Der Bilderflut unserer Zeit zum Trotz fotografiere ich.

Hauptsächlich Menschen. Der Blick durch die Kamera, das Festhalten des momentanen Ausdrucks faszinieren mich. In einer Zeit, in der alles schnell gehen muss, in der sich alles bewegt, haben wir es verlernt, genauer hinzusehen. Besonders in die Gesichter – Ausdruck der Seele –, denen wir in der anonymen Öffentlichkeit und auch privat begegnen.

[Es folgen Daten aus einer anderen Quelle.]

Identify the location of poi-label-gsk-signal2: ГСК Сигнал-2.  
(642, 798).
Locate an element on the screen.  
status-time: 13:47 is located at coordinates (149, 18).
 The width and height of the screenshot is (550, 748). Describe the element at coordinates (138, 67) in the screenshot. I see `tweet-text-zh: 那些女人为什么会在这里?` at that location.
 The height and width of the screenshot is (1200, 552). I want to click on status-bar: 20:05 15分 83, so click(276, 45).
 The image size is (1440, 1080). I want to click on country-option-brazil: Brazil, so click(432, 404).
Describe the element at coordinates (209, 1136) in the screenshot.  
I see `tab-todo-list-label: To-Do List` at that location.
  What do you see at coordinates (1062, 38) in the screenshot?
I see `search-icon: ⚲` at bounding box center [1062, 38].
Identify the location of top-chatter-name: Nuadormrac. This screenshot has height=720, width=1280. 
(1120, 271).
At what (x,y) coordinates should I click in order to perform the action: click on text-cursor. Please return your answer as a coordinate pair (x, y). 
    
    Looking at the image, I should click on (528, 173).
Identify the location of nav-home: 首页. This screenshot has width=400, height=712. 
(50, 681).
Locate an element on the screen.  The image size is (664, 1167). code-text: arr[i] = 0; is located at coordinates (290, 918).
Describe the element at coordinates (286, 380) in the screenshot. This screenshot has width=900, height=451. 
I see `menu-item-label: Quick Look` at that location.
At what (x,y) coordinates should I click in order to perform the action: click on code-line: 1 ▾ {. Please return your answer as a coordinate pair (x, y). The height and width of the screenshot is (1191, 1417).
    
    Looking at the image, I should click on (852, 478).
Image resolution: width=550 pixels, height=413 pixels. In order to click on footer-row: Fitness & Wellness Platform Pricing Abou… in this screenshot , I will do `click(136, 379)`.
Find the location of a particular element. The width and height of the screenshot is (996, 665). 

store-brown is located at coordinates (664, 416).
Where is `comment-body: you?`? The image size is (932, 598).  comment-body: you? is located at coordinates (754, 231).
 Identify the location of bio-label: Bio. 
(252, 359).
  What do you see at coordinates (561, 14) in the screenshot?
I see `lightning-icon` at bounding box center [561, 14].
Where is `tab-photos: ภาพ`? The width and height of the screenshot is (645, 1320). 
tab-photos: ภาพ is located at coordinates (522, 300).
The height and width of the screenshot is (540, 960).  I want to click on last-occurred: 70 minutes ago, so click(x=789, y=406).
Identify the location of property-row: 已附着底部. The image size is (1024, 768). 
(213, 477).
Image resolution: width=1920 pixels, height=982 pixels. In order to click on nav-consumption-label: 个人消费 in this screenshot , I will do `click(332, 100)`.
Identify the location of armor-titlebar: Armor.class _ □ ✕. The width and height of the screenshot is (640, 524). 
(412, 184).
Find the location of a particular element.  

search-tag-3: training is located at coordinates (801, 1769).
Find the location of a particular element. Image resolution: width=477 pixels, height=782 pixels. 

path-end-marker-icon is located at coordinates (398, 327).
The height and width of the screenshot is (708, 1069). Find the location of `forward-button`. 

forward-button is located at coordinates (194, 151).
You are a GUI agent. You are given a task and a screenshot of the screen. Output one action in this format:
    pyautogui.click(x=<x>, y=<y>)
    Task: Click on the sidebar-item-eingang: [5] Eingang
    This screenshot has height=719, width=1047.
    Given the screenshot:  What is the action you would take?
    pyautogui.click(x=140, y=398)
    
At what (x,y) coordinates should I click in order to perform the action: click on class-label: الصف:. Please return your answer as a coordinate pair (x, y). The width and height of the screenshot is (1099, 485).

Begegnungen brauchen aber Zeit.

Wir müssen unsere Eindrücke wirken lassen, uns einlassen können auf den anderen, um festzustellen, ob es für uns eine angenehme oder unangenehme Begegnung ist. In der modernen, mobilen Gesellschaft sind wir – auf Bahnhöfen, in Supermärkten und Superkinos – ständig Sekundenbegegnungen ausgesetzt. All diese Gesichter fallen auf unser Auge und bewirken etwas in uns. Aber was, das zu realisieren, sind wir in der Fülle der Reize nicht imstande.

Mit der Kamera fange ich ein Gesicht ein und lasse es im Bild ruhen. Herausgelöst aus seiner Umgebung und aus der Zeit versuche ich, den Blick auf das Wesentliche, nämlich den Ausdruck dieses Gesichtes zu lenken. Auch deshalb wähle ich hauptsächlich die Schwarzweißfotografie: Ihr fehlt ein dem Auge gewohnter Reiz – eben die Farbe. Vielleicht lässt sie somit die Seele als etwas, das von Innen kommt und nicht sichtbar ist, stärker hervortreten.

Fotografien können in die tiefe Gefühlswelt des Menschen eindringen.

Eine Porträtserie bestehend aus 50, 100, 200 Fotos kann zeigen, wie viele Charaktere in uns stecken, die wir im Alltag nicht sehen oder nicht sehen wollen. Eine Frau mit harten Gesichtszügen und kühlem Blick erscheint auf einer Aufnahme plötzlich weich und sentimental. Dieses Gesicht wird ihr fremd sein. Einfach ein „missratenes“ Foto, oder sucht eine verborgene, vielleicht von der Person abgelehnte Eigenschaft nach Ausdruck?